The rebuttal also provided a counter-proposal: leave the flexible trading fees as they are, and educate pool owners to better utilise them. In particular, using tools such as 1inch.exchange to reverse-engineer, backtest, and fine-tune the pool settings. Nikolaalx asserts that high liquidity and properly configured fees should be able to attarct approximately 50% of organic trading traffic to Bancor.
Nikolaalx also proposed a price discoverability oracle with access to the same tools could provide a dyanmic, automated fee structure.
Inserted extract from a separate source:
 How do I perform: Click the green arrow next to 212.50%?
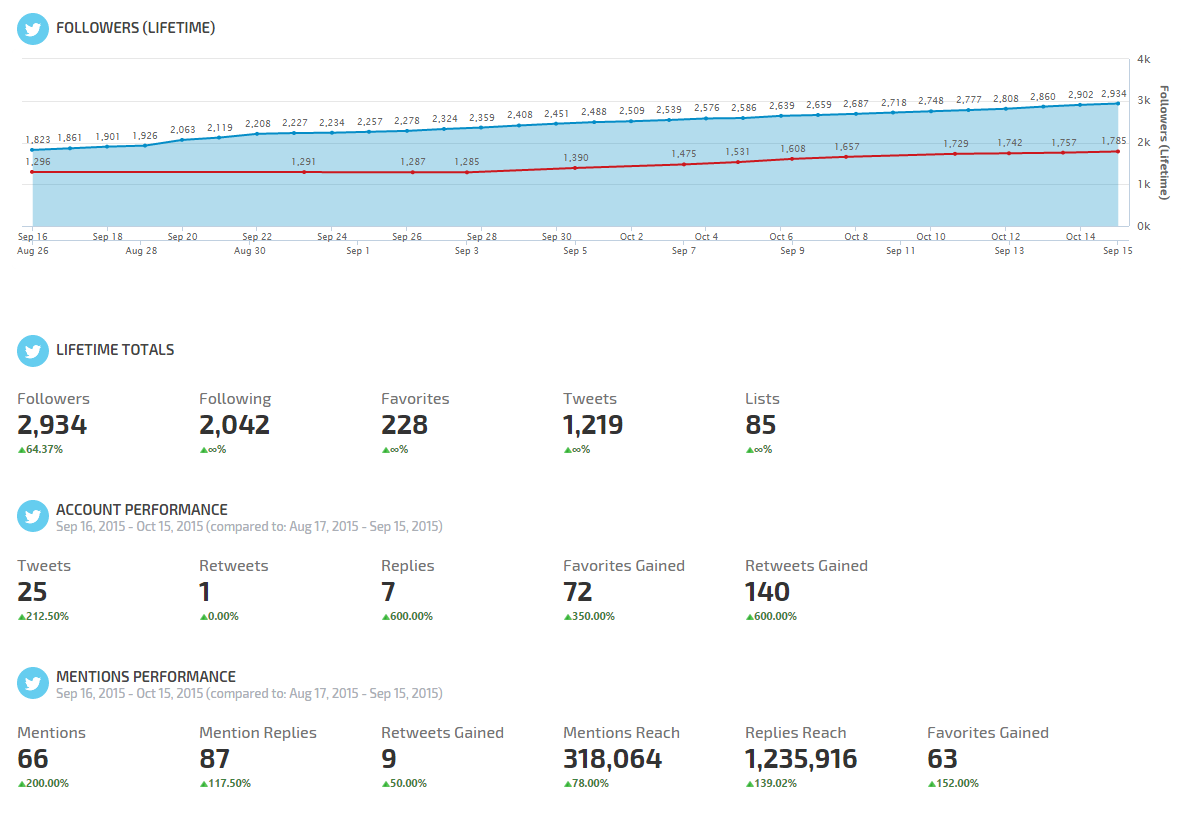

However, discussions with the Bancor team revealed that this represents an overhead expense that well outside of the realm of reasonability.
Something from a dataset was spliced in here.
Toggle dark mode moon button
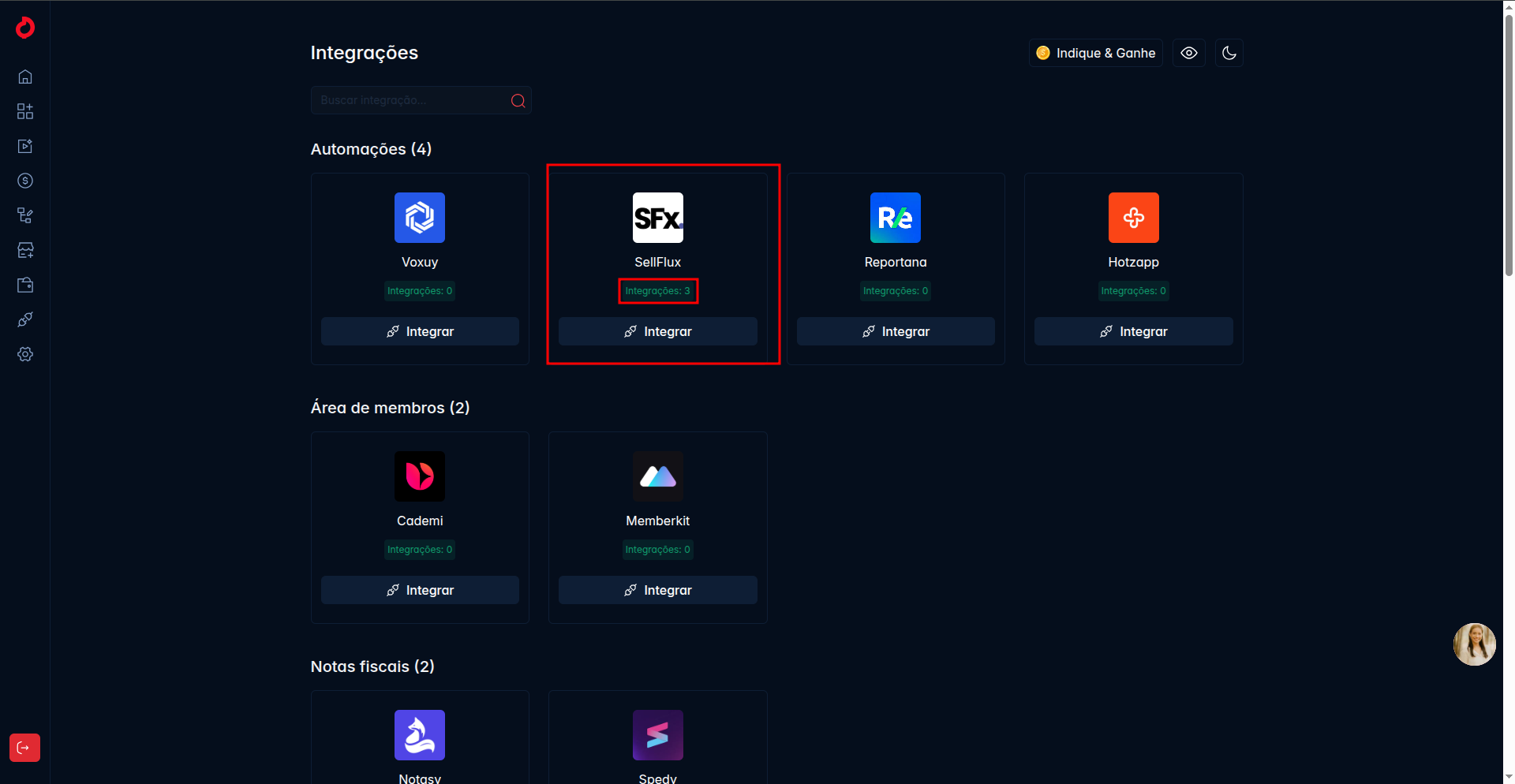Screen dimensions: 1515x784 pos(1229,53)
The case argued by nikolalx is that a mandatory 0.15% fee structure is untenable, and highly damaging to liquidity provider APRs. Taken to its logical conclusion, this will create a runaway problem where shallow liquidity pools experience high slippage, thus more than offsetting the intended relief for swappers. Nikolaalx speaks from a claimed position of authority, providing upwards of $300,000 worth of liquidity to the system.
The development team is preparing to release an important upgrade to the Bancor V2.1 pools. Nikolaalx’s comments have been prominently displayed on gov.bancor.network, and on Discord, where they have already been subject of discussion between community members and Bancor developers. Therefore this repeal already satisifies the requirements for community engagement as detailed in BIP3, and can be considered ready to begin voting immediately.